Linux-Fsdevel Archive on lore.kernel.org
 help / color / Atom feed
From: Jason Gunthorpe <jgg@ziepe.ca>
To: Matthew Wilcox <willy@infradead.org>
Cc: John Hubbard <jhubbard@nvidia.com>,
	john.hubbard@gmail.com, Michal Hocko <mhocko@kernel.org>,
	Christopher Lameter <cl@linux.com>,
	Dan Williams <dan.j.williams@intel.com>, Jan Kara <jack@suse.cz>,
	Al Viro <viro@zeniv.linux.org.uk>,
	linux-mm@kvack.org, LKML <linux-kernel@vger.kernel.org>,
	linux-rdma <linux-rdma@vger.kernel.org>,
	linux-fsdevel@vger.kernel.org, Doug Ledford <dledford@redhat.com>,
	Mike Marciniszyn <mike.marciniszyn@intel.com>,
	Dennis Dalessandro <dennis.dalessandro@intel.com>,
	Christian Benvenuti <benve@cisco.com>
Subject: Re: [PATCH 3/4] infiniband/mm: convert to the new put_user_page() call
Date: Sat, 29 Sep 2018 13:19:14 -0600
Message-ID: <20180929191914.GA13783@ziepe.ca> (raw)
In-Reply-To: <20180929162117.GA31216@bombadil.infradead.org>

On Sat, Sep 29, 2018 at 09:21:17AM -0700, Matthew Wilcox wrote:
> On Fri, Sep 28, 2018 at 08:12:33PM -0700, John Hubbard wrote:
> > >> +++ b/drivers/infiniband/core/umem.c
> > >> @@ -60,7 +60,7 @@ static void __ib_umem_release(struct ib_device *dev, struct ib_umem *umem, int d
> > >>  		page = sg_page(sg);
> > >>  		if (!PageDirty(page) && umem->writable && dirty)
> > >>  			set_page_dirty_lock(page);
> > >> -		put_page(page);
> > >> +		put_user_page(page);
> > > 
> > > Would it make sense to have a release/put_user_pages_dirtied to absorb
> > > the set_page_dity pattern too?
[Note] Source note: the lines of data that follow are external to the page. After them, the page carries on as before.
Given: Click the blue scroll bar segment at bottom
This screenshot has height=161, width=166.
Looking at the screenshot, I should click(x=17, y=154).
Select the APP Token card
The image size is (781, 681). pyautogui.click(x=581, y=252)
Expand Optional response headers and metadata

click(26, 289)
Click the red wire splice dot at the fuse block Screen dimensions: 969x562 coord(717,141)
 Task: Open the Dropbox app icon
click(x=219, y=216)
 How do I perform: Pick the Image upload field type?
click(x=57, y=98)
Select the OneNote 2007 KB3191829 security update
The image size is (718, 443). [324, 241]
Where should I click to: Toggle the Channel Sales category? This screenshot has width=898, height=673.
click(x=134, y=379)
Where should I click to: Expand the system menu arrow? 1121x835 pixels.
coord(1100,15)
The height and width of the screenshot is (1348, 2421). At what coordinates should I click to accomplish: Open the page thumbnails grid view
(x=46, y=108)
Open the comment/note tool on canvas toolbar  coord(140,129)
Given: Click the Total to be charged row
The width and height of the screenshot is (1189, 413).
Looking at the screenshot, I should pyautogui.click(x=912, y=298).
I notice in this patch there is some
> > > variety here, I wonder what is the right way?
> > > 
> > > Also, I'm told this code here is a big performance bottleneck when the
> > > number of pages becomes very long (think >> GB of memory), so having a
> > > future path to use some kind of batching/threading sound great.
> > 
> > Yes. And you asked for this the first time, too. Consistent! :) Sorry for
> > being slow to pick it up. It looks like there are several patterns, and
> > we have to support both set_page_dirty() and set_page_dirty_lock(). So
> > the best combination looks to be adding a few variations of
> > release_user_pages*(), but leaving put_user_page() alone, because it's
> > the "do it yourself" basic one. Scatter-gather will be stuck with that.
> 
> I think our current interfaces are wrong.  We should really have a
> get_user_sg() / put_user_sg() function that will set up / destroy an
> SG list appropriate for that range of user memory.  This is almost
> orthogonal to the original intent here, so please don't see this as a
> "must do first" kind of argument that might derail the whole thing.

This would be an excellent API, and it is exactly what this 'umem'
code in RDMA is trying to do for RDMA drivers..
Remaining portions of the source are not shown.